Netflix trades around 46.5 times forward earnings. Although that’s down from a recent peak of nearly 54 times in October, it still tops the Nasdaq 100 at 28.3 times and the S&P 500 Communication Services Index at 19.8 times.
Disney, whose flagship streaming service is widely seen as Netflix’s biggest competitor, has tumbled amid concerns that subscriber growth at Disney+ is slowing and as the variant threatens a return to theme parks. The stock is heading for its first annual decline since 2016 and its worst year since 2008.
Both Netflix and Disney face competition in 2022 from the direct-to-consumer service that will emerge from the merger of Discovery Inc. and AT&T Inc.’s WarnerMedia, according to Macquarie analyst Tim Nollen.

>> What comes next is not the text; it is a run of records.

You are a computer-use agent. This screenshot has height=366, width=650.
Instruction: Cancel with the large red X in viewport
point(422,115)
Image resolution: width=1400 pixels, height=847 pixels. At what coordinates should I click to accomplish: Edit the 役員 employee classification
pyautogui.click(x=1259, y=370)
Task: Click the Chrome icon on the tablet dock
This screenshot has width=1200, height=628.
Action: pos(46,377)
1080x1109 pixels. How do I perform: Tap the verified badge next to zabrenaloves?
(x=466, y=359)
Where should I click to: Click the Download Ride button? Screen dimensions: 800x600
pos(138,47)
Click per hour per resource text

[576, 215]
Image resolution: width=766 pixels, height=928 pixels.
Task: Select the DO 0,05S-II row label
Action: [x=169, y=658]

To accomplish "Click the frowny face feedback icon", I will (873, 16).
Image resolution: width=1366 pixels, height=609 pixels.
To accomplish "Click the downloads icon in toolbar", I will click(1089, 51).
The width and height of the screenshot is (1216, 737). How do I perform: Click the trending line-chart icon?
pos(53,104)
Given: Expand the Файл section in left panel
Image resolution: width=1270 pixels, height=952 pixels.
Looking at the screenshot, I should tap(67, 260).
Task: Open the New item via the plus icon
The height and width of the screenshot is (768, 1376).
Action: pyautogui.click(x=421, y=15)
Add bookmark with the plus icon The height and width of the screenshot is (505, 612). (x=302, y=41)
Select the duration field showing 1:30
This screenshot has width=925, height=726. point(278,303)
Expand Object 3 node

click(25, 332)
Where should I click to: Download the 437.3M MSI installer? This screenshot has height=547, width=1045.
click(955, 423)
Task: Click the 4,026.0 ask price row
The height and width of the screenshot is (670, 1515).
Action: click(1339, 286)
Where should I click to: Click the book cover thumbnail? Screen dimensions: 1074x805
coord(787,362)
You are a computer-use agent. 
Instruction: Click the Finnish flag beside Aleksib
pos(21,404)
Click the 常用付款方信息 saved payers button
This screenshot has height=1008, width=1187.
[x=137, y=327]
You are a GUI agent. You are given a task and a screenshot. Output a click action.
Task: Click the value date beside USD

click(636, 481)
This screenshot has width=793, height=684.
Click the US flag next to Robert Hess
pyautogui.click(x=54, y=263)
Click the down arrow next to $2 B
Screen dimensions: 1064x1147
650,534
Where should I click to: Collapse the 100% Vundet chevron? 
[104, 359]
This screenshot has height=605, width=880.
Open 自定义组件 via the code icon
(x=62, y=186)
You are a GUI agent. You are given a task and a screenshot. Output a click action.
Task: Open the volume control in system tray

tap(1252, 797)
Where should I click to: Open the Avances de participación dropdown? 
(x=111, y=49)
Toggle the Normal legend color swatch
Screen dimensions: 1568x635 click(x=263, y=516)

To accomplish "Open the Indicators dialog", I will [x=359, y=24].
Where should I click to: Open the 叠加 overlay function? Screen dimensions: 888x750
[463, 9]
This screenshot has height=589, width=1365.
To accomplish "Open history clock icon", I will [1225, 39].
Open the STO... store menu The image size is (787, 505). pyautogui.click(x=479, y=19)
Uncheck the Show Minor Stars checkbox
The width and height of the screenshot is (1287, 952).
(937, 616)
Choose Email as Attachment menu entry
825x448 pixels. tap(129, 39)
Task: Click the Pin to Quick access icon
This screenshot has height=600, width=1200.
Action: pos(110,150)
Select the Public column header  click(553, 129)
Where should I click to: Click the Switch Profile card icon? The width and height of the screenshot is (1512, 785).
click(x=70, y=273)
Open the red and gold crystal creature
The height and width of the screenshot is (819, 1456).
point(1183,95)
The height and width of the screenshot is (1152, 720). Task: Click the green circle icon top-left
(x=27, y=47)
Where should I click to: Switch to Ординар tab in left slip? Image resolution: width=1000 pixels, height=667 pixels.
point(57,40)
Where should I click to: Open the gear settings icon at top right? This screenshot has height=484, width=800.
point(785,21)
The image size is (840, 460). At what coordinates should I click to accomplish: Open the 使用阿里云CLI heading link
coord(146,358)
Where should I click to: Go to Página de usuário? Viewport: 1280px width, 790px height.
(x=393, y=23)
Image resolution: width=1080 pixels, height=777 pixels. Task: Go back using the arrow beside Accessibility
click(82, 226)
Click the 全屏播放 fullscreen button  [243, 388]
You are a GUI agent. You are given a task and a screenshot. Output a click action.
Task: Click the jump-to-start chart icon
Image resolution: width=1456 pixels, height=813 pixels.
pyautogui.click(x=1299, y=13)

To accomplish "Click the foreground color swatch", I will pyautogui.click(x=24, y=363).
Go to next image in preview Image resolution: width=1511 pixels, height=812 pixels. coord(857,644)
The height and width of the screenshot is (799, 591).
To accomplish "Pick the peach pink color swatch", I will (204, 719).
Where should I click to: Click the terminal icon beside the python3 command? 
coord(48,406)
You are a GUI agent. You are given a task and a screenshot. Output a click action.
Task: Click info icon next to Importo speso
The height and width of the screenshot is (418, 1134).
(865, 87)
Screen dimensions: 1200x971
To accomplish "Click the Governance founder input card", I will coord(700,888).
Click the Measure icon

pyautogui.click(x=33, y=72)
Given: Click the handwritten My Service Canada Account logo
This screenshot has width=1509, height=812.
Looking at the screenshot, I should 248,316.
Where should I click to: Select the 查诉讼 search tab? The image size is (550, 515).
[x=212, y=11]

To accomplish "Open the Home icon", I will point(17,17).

Last month, he upgraded Discovery to outperform from neutral in anticipation of the deal which he said will create “one of the most broad-based content offerings.” He’s neutral on Netflix on valuation and rates Disney outperform based in part on an eventual rebound at its parks and the box office.
But ultimately, it’s nearly all about content, analysts say. Netflix’s slate for 2022 includes new seasons for some of its biggest hits, including “Stranger Things” and “Bridgerton.”
“I hate to say that these big media companies are just still in the hit business, but they are,” Cahall said.
Selloffs are part of the equation, according to David Klink, senior equity analyst at Huntington National Bank, but he views them as buying opportunities for Netflix shares. Huntington Private Bank’s internal growth strategy added to its position in late November, he said.
Klink had been worried that Netflix and other companies that were popular plays during Covid-19 lockdowns would struggle in 2021 as they faced tough year-over-year comparisons. Netflix proved those fears were overblown. It’s on track to notch a 14% advance for 2021 in what would be the stock’s seventh straight year of gains — even with the most recent slump.
“There’s rarely a year where there’s not a 10 or 15% drawdown, but you’re generally better off holding it,” Klink said.